» **TO DO**: List every line of the records that contains the word "question", matching its case exactly.

» **GIVEN RECORDS**:
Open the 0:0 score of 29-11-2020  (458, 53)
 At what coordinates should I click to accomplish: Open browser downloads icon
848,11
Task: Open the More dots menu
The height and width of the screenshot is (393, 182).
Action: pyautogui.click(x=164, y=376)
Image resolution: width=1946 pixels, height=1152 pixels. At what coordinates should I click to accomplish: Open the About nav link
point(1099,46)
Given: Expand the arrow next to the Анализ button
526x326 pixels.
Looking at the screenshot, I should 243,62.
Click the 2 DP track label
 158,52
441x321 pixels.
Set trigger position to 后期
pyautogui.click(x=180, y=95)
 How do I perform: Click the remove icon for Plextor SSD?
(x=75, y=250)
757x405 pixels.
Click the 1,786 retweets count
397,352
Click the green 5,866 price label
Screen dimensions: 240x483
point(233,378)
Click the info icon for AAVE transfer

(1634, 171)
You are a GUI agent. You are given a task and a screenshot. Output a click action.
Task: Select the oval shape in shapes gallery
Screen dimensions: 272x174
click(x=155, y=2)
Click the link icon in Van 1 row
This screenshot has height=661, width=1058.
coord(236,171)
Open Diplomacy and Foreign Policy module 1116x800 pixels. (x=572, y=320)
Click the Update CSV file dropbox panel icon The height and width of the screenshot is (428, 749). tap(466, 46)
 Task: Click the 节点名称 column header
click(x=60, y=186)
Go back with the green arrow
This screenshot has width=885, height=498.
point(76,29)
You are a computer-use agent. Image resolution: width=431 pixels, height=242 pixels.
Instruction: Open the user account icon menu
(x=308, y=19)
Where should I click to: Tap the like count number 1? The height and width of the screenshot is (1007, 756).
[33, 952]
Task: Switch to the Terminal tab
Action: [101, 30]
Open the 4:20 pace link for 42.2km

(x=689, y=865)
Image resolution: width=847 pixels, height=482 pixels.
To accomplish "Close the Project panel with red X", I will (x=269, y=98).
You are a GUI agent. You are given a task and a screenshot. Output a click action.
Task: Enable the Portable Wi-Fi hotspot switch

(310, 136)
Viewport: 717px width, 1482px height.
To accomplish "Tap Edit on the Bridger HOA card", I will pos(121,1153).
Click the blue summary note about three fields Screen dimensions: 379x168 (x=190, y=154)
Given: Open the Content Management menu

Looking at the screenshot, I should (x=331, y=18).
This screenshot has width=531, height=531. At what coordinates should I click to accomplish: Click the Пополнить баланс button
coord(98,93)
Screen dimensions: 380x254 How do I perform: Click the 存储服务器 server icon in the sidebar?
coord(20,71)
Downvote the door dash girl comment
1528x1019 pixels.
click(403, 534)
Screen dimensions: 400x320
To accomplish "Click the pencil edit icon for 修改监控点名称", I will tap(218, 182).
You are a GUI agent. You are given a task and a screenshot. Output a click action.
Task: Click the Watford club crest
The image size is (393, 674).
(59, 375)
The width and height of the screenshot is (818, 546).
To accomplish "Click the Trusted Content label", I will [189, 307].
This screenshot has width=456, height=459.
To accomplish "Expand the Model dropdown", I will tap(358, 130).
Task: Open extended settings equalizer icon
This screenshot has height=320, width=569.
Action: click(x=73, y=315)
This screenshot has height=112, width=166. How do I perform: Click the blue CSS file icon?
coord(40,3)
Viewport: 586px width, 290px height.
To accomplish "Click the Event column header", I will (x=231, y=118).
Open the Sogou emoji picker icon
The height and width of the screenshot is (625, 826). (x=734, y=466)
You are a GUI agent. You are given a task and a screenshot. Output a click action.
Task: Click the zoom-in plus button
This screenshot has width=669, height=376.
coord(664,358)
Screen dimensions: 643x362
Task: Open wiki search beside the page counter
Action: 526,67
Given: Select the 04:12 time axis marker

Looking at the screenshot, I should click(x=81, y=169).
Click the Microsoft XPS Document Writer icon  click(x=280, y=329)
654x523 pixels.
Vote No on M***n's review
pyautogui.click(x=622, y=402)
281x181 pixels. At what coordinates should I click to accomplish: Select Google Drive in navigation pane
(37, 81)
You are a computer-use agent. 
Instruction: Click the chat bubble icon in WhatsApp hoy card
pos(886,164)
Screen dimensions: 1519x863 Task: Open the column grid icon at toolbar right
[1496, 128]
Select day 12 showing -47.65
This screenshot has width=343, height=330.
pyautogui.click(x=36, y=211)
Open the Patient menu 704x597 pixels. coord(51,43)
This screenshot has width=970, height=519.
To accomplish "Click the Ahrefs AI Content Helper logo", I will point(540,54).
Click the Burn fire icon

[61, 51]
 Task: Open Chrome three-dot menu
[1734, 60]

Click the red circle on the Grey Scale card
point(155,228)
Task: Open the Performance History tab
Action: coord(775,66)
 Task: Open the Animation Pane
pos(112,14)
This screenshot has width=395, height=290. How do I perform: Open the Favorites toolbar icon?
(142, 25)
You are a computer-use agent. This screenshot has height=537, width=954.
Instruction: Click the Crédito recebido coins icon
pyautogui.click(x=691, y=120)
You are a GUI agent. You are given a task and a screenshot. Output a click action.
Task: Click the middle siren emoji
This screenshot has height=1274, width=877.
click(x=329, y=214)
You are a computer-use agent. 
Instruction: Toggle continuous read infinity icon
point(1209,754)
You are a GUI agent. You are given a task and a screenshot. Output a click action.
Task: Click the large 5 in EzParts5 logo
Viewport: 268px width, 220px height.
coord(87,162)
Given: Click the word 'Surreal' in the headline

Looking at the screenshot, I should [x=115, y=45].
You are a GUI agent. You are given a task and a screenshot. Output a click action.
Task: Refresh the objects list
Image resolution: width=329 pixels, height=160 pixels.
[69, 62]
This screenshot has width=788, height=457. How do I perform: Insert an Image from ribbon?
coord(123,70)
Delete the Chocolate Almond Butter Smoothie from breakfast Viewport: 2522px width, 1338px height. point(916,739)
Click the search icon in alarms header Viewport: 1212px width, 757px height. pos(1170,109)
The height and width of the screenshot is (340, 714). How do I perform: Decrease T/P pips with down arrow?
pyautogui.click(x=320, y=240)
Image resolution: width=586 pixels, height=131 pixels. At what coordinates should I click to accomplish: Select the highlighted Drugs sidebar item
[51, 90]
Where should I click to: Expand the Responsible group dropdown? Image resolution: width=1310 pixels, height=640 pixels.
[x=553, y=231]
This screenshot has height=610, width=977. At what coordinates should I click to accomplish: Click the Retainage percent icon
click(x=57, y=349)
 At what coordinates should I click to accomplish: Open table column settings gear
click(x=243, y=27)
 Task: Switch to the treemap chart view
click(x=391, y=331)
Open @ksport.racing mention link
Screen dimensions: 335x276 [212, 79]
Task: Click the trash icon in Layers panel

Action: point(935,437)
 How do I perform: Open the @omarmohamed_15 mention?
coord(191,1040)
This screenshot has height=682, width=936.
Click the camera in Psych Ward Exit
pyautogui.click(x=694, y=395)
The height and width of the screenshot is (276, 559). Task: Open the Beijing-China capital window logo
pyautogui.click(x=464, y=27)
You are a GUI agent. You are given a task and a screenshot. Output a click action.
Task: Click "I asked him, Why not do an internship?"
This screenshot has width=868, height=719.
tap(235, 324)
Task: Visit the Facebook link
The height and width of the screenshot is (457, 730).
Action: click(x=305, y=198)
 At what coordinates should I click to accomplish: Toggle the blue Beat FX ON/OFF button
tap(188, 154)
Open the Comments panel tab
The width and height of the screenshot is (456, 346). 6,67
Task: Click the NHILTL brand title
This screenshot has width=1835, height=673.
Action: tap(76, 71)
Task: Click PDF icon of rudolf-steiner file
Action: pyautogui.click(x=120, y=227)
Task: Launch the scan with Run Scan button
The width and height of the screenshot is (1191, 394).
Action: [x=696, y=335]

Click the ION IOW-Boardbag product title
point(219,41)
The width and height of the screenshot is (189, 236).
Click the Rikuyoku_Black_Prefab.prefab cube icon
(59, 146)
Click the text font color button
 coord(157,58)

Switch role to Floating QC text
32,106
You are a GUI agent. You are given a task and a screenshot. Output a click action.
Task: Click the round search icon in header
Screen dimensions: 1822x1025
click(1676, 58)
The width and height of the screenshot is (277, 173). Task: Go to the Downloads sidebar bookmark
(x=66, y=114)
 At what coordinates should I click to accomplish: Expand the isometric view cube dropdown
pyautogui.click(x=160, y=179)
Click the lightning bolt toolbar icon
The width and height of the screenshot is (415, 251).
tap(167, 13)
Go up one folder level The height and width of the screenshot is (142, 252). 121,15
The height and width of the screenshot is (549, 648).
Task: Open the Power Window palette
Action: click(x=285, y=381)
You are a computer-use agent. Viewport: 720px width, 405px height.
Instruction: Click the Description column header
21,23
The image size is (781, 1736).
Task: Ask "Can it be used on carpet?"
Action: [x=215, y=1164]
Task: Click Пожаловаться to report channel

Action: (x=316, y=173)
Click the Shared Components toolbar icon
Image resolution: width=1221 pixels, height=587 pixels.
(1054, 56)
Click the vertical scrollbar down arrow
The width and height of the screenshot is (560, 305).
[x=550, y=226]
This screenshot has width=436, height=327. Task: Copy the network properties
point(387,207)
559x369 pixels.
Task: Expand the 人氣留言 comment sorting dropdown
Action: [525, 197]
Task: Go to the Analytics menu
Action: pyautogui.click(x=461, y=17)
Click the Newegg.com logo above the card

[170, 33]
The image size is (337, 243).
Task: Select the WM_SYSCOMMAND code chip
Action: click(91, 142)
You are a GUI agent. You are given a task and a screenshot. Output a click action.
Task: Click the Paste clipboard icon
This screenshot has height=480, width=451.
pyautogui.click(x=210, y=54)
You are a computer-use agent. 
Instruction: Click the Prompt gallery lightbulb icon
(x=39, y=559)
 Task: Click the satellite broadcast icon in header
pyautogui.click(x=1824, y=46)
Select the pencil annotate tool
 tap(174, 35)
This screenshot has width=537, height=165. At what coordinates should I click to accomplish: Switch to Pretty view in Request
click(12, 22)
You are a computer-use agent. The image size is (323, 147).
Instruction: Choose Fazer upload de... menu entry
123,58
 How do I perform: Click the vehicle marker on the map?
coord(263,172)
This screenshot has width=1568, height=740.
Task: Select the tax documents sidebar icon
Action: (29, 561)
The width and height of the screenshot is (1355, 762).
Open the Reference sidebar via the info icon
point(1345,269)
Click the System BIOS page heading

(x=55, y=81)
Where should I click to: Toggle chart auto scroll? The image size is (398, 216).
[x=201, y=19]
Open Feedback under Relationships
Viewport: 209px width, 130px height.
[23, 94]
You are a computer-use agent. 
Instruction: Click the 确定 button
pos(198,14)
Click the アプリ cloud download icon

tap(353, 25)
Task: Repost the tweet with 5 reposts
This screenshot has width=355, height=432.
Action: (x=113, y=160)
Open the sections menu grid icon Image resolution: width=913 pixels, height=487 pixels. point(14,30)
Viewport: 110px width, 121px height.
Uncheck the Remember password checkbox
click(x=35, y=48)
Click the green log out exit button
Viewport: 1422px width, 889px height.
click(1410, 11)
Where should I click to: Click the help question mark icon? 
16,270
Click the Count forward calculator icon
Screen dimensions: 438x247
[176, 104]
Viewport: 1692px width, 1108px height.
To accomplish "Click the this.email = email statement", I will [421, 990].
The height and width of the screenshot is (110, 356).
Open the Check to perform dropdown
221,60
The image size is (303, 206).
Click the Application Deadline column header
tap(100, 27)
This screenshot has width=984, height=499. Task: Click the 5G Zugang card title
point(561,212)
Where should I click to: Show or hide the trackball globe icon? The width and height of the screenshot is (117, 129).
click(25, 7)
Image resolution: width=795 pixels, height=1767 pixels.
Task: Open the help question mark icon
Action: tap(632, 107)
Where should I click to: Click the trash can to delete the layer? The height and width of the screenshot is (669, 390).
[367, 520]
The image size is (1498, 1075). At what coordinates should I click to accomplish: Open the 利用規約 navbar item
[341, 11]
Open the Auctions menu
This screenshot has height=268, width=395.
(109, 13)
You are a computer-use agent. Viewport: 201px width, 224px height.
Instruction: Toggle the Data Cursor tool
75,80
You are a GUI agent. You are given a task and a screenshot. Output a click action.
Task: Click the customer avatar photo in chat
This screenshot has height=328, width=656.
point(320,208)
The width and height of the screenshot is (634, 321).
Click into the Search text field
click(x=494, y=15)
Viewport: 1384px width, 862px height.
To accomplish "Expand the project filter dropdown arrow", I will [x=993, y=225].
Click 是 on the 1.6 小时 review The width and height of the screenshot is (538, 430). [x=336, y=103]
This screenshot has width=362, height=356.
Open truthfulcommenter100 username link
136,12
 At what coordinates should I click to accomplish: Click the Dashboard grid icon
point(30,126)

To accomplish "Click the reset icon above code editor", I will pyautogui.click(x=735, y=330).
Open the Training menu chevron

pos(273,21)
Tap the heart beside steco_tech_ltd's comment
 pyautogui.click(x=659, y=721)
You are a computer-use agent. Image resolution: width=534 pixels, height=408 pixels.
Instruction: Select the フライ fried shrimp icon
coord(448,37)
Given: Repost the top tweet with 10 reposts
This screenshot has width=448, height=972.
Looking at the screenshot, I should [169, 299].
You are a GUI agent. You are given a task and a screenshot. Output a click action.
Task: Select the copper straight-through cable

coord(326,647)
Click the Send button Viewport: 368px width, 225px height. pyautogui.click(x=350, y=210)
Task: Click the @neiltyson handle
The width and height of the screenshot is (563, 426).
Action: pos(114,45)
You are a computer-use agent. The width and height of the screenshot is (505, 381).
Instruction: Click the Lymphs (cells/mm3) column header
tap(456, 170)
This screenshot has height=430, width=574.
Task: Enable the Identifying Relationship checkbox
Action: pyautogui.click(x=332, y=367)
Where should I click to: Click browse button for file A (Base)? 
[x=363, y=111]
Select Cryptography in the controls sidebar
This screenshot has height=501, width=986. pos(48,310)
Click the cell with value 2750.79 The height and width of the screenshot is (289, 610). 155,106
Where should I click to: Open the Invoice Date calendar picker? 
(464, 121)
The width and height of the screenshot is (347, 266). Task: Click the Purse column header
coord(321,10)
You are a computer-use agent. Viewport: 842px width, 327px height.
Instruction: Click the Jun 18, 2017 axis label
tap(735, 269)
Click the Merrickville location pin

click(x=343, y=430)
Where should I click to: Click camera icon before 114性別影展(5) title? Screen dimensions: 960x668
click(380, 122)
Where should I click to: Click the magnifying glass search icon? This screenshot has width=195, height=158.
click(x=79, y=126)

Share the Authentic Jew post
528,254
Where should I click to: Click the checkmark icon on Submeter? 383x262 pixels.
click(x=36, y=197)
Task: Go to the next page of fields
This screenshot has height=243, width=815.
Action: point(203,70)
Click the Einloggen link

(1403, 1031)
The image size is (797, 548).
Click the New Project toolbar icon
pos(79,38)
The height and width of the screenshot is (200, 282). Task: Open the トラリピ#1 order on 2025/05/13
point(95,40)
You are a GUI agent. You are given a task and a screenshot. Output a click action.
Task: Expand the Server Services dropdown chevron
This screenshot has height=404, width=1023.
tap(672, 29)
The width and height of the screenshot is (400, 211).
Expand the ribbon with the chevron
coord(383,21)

» **RESPONSE TO THE EXERCISE**:
Where should I click to: Click the help question mark icon? 
Task: Open the help question mark icon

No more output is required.